> _Data extracts_
• • • • • • •

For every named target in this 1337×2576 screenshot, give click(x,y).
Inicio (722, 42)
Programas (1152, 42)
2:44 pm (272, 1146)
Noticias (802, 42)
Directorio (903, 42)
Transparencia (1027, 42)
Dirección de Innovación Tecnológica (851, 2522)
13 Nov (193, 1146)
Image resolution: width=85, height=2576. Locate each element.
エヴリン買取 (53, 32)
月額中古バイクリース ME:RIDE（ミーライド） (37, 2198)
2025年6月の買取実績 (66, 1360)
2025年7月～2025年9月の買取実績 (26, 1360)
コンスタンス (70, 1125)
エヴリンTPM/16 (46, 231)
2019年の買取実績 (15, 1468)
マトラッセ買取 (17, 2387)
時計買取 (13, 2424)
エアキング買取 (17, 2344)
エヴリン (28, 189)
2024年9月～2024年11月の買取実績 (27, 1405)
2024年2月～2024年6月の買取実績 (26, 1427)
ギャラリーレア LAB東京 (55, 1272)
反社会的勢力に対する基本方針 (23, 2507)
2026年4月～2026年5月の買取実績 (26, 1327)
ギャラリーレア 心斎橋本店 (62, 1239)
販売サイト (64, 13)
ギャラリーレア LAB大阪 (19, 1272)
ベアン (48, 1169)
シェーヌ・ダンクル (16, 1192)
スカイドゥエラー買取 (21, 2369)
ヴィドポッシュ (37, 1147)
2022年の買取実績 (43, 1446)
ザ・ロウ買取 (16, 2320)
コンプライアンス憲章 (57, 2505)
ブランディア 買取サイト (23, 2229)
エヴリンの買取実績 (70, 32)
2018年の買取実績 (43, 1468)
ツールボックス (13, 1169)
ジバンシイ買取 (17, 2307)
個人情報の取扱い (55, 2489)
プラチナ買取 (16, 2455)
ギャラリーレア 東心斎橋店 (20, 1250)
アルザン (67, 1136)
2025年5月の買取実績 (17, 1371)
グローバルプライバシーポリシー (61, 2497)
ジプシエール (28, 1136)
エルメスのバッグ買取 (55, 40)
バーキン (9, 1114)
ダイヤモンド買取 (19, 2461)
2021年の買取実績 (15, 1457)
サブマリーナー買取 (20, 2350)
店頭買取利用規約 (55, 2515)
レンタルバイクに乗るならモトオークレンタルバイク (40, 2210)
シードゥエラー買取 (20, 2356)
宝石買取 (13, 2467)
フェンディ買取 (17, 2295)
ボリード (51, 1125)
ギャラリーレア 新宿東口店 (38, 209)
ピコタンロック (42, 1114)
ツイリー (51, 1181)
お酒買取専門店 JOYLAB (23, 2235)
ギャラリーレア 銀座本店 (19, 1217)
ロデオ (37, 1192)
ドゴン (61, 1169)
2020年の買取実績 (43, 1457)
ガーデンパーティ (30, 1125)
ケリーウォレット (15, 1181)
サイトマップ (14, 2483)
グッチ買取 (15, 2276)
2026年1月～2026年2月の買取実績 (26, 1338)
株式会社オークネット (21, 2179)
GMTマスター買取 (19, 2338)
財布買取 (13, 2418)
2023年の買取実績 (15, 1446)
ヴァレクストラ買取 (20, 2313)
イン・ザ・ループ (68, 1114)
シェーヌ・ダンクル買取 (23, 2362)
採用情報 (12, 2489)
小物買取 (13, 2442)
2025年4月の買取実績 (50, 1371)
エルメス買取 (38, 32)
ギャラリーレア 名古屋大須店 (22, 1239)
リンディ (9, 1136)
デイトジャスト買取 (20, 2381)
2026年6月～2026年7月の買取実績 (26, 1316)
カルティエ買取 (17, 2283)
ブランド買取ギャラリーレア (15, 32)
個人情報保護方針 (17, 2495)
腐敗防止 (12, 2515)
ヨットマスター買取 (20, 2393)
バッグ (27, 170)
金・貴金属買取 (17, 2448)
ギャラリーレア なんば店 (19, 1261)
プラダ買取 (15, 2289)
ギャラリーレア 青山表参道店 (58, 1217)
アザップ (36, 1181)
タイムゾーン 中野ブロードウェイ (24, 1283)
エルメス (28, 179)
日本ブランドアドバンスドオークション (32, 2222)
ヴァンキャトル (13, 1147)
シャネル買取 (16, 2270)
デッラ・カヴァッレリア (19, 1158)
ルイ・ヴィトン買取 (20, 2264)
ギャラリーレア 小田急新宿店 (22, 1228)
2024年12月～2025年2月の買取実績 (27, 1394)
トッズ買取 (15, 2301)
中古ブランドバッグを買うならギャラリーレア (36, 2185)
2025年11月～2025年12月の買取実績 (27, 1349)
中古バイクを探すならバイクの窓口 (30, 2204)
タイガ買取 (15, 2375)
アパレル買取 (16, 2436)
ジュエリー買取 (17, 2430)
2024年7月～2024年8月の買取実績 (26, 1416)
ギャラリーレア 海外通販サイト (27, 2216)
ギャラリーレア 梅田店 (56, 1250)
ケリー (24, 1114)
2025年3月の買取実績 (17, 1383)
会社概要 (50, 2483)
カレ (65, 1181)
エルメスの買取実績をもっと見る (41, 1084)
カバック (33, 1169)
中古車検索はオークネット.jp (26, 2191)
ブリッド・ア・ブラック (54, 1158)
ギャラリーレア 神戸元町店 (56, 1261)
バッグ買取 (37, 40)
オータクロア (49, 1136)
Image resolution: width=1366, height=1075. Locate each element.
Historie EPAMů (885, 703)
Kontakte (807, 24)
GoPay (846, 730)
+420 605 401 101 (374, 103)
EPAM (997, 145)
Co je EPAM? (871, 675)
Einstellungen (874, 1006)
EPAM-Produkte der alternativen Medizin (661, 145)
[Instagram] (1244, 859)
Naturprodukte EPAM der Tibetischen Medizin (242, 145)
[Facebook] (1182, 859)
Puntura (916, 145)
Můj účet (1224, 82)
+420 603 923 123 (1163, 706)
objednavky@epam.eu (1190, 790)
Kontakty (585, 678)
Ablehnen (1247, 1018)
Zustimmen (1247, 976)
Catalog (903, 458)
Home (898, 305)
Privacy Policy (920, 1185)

• • • • • • •

> _Required work_
Please give back exactly the lines of this listing beginning at the line with "Directorio (903, 42)" and ending with the line with "株式会社オークネット (21, 2179)", both included, and nothing else.

> _Written answer_
Directorio (903, 42)
Transparencia (1027, 42)
Dirección de Innovación Tecnológica (851, 2522)
13 Nov (193, 1146)
Image resolution: width=85, height=2576. Locate each element.
エヴリン買取 (53, 32)
月額中古バイクリース ME:RIDE（ミーライド） (37, 2198)
2025年6月の買取実績 (66, 1360)
2025年7月～2025年9月の買取実績 (26, 1360)
コンスタンス (70, 1125)
エヴリンTPM/16 (46, 231)
2019年の買取実績 (15, 1468)
マトラッセ買取 (17, 2387)
時計買取 (13, 2424)
エアキング買取 (17, 2344)
エヴリン (28, 189)
2024年9月～2024年11月の買取実績 (27, 1405)
2024年2月～2024年6月の買取実績 (26, 1427)
ギャラリーレア LAB東京 (55, 1272)
反社会的勢力に対する基本方針 (23, 2507)
2026年4月～2026年5月の買取実績 (26, 1327)
ギャラリーレア 心斎橋本店 (62, 1239)
販売サイト (64, 13)
ギャラリーレア LAB大阪 (19, 1272)
ベアン (48, 1169)
シェーヌ・ダンクル (16, 1192)
スカイドゥエラー買取 (21, 2369)
ヴィドポッシュ (37, 1147)
2022年の買取実績 (43, 1446)
ザ・ロウ買取 (16, 2320)
コンプライアンス憲章 (57, 2505)
ブランディア 買取サイト (23, 2229)
エヴリンの買取実績 (70, 32)
2018年の買取実績 (43, 1468)
ツールボックス (13, 1169)
ジバンシイ買取 (17, 2307)
個人情報の取扱い (55, 2489)
プラチナ買取 (16, 2455)
ギャラリーレア 東心斎橋店 (20, 1250)
アルザン (67, 1136)
2025年5月の買取実績 (17, 1371)
グローバルプライバシーポリシー (61, 2497)
ジプシエール (28, 1136)
エルメスのバッグ買取 (55, 40)
バーキン (9, 1114)
ダイヤモンド買取 (19, 2461)
2021年の買取実績 (15, 1457)
サブマリーナー買取 (20, 2350)
店頭買取利用規約 (55, 2515)
レンタルバイクに乗るならモトオークレンタルバイク (40, 2210)
シードゥエラー買取 (20, 2356)
宝石買取 (13, 2467)
フェンディ買取 (17, 2295)
ボリード (51, 1125)
ギャラリーレア 新宿東口店 (38, 209)
ピコタンロック (42, 1114)
ツイリー (51, 1181)
お酒買取専門店 JOYLAB (23, 2235)
ギャラリーレア 銀座本店 (19, 1217)
ロデオ (37, 1192)
ドゴン (61, 1169)
2020年の買取実績 (43, 1457)
ガーデンパーティ (30, 1125)
ケリーウォレット (15, 1181)
サイトマップ (14, 2483)
グッチ買取 (15, 2276)
2026年1月～2026年2月の買取実績 (26, 1338)
株式会社オークネット (21, 2179)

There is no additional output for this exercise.